In an experiment to find the resistivity of the material of a wire, a student took a sample of the wire and measured its length $l$, diameter $d$, and resistance $R$ - Leaving Cert Physics - Question 4 - 2015

The student used a micrometer or a digital vernier caliper to measure the diameter of the wire accurately. This instrument allows for precise measurements of small dimensions using its calibrated scale.
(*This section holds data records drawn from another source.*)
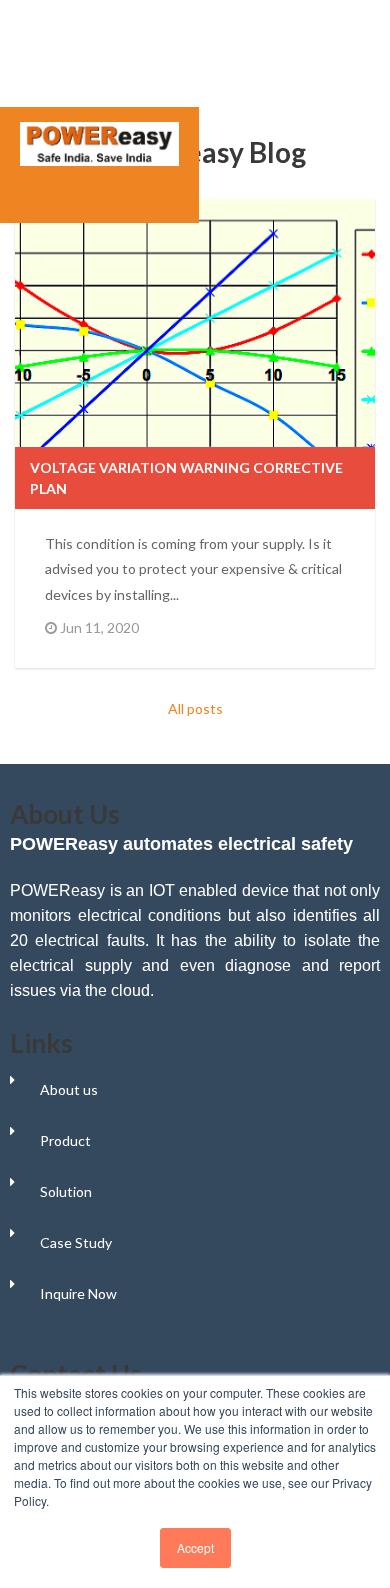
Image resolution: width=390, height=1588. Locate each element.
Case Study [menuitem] (76, 1242)
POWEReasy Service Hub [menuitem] (99, 186)
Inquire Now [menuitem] (78, 1293)
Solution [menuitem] (66, 1191)
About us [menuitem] (69, 1089)
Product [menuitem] (65, 1140)
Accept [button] (195, 1547)
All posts (195, 708)
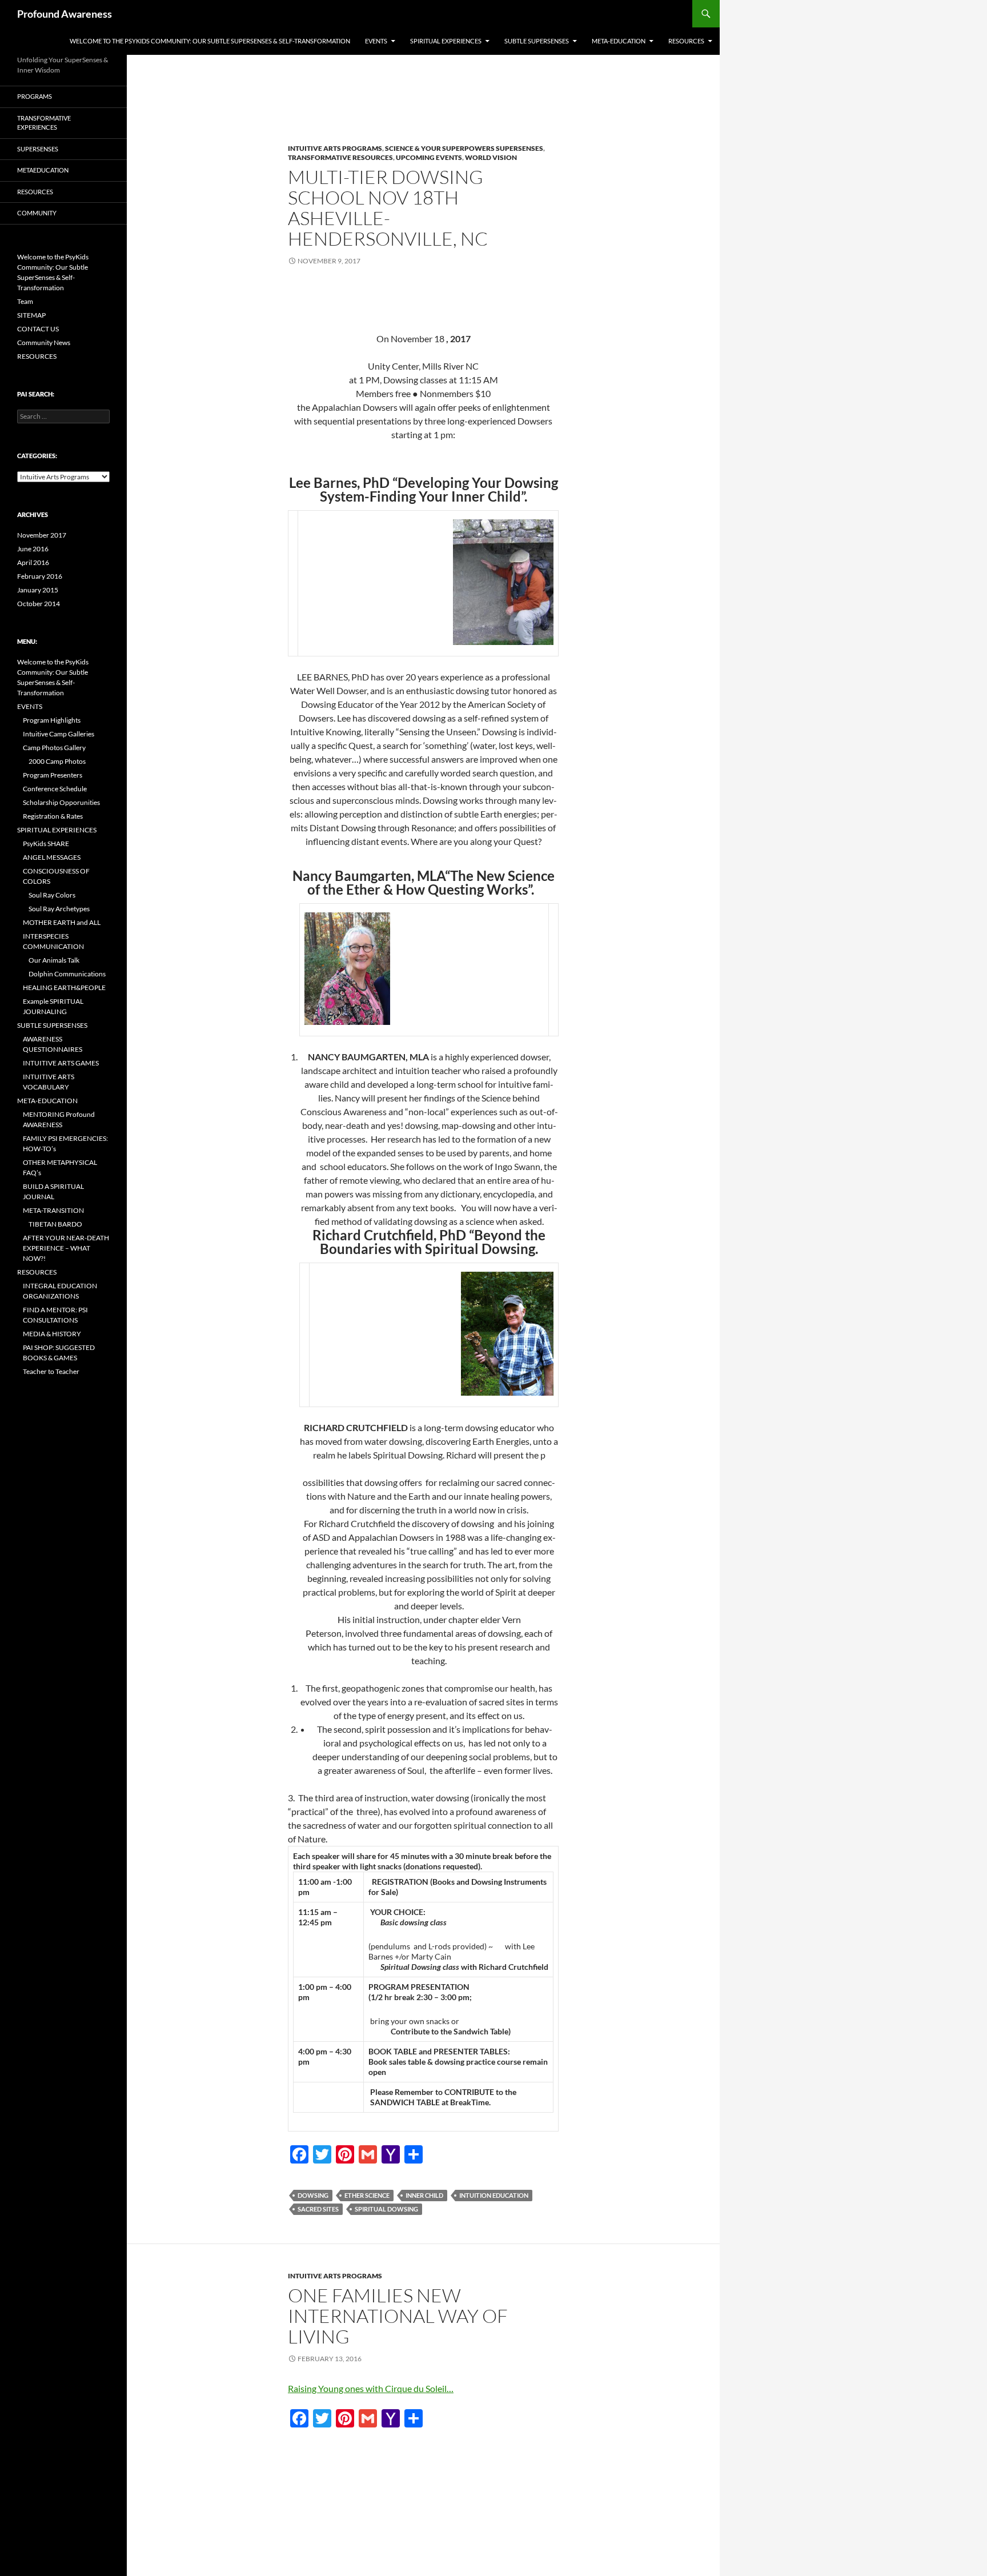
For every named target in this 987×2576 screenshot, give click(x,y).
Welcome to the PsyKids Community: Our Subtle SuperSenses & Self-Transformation (210, 41)
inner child (424, 2195)
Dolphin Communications (67, 973)
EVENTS (376, 41)
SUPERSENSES (37, 149)
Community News (43, 342)
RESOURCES (686, 41)
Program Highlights (52, 720)
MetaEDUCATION (43, 170)
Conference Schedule (55, 788)
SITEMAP (31, 315)
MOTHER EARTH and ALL (62, 922)
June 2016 (33, 548)
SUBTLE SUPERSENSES (536, 41)
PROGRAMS (34, 96)
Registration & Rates (53, 816)
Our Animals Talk (54, 960)
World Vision (491, 157)
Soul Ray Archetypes (59, 908)
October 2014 (38, 603)
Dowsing (313, 2195)
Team (25, 301)
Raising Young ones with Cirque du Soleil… (371, 2388)
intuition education (493, 2195)
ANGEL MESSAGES (52, 857)
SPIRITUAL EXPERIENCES (446, 41)
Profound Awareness (64, 13)
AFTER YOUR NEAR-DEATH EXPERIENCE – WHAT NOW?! (66, 1248)
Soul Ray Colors (52, 895)
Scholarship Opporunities (61, 802)
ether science (367, 2195)
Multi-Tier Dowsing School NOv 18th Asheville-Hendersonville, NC (388, 207)
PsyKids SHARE (46, 843)
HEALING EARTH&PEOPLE (64, 987)
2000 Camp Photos (57, 761)
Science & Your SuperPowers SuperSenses (464, 148)
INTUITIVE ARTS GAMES (61, 1063)
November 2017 (41, 535)
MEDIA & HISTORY (52, 1333)
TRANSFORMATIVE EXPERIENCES (44, 122)
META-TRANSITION (53, 1210)
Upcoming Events (429, 157)
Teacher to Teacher (51, 1371)
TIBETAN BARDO (55, 1224)
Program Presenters (52, 775)
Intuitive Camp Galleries (58, 734)
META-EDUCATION (618, 41)
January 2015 (37, 590)
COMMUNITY (37, 213)
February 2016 (39, 576)
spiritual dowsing (386, 2209)
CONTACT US (38, 328)
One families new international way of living (398, 2315)
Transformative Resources (340, 157)
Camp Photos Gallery (54, 747)
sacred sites (318, 2209)
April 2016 (33, 562)
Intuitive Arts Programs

To calculate the cross-sectional area $A$ of the wire, we use the formula:

$A = \pi r^2$

First, we need to convert the diameter from millimeters to meters:

• The average diameter from the given measurements:
  • Average of $d = 0.21 \, mm$, $0.26 \, mm$, $0.22 \, mm$:

$\bar{d} = \frac{0.21 + 0.26 + 0.22}{3} = 0.23 \, mm = 0.00023 \, m$

Now, the radius $r$ is: $r = \frac{\bar{d}}{2} = \frac{0.00023}{2} = 0.000115 \, m$

Thus, the cross-sectional area is:

$A = \pi (0.000115)^2 \approx 4.15 \times 10^{-8} \, m^2$

The resistivity $\rho$ can be calculated using the formula:

$\rho = R \cdot \frac{A}{l}$

Where:

• $R = 30 \Omega$ (given),
• $A \approx 4.15 \times 10^{-8} \, m^2$ (calculated from part iii),
• $l = 80 \, cm = 0.8 \, m$.

Substituting the values in:

$\rho = 30 \cdot \frac{4.15 \times 10^{-8}}{0.8} \approx 1.56 \times 10^{-7} \, \Omega \, m$

1. Ensure that the connections of the multimeter are secure and clean to prevent any resistance from dirty or loose connections, which may affect the accuracy of the resistance readings.

2. When measuring the diameter of the wire, take multiple measurements at different points and use the average to account for any irregularities in the wire's thickness.